EXERCISE: The task calls for the count of lines containing "computer" in these records, given as a number with no other words.

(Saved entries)
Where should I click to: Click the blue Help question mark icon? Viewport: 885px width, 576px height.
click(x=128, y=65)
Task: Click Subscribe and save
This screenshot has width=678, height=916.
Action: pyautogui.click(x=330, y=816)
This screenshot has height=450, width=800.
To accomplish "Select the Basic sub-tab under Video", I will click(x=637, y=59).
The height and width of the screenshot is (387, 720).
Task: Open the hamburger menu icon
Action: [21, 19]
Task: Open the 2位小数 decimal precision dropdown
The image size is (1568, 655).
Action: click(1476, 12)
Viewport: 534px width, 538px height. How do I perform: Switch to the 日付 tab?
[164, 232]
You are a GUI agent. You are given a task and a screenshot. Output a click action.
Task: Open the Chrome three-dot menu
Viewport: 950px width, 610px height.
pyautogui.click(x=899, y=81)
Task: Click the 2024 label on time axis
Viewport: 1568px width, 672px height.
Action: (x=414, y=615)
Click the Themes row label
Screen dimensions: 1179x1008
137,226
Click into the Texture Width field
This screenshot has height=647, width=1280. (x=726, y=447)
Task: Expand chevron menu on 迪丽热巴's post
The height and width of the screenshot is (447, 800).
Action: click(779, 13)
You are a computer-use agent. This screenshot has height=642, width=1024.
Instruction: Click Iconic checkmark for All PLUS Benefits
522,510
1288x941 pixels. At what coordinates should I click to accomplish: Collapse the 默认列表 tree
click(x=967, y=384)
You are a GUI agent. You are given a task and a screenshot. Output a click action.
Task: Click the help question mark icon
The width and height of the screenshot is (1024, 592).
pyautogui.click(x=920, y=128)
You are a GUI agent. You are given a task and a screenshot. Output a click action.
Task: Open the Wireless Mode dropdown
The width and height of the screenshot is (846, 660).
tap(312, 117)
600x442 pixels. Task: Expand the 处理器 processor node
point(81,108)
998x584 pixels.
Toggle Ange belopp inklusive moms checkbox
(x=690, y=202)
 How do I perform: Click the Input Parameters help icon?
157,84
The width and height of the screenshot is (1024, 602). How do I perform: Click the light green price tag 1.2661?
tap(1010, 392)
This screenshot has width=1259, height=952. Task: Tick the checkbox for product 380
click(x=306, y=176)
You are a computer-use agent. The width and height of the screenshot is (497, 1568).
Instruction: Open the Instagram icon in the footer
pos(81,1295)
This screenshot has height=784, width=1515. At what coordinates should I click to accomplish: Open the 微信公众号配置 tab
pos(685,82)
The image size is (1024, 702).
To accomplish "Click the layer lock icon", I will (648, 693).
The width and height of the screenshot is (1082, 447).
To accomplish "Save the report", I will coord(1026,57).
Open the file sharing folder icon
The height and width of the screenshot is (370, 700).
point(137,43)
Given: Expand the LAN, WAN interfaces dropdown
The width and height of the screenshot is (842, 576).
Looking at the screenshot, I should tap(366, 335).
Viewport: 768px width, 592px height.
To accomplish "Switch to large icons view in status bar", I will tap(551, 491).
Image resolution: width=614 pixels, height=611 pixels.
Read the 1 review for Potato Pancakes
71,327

EXERCISE RESULT: 2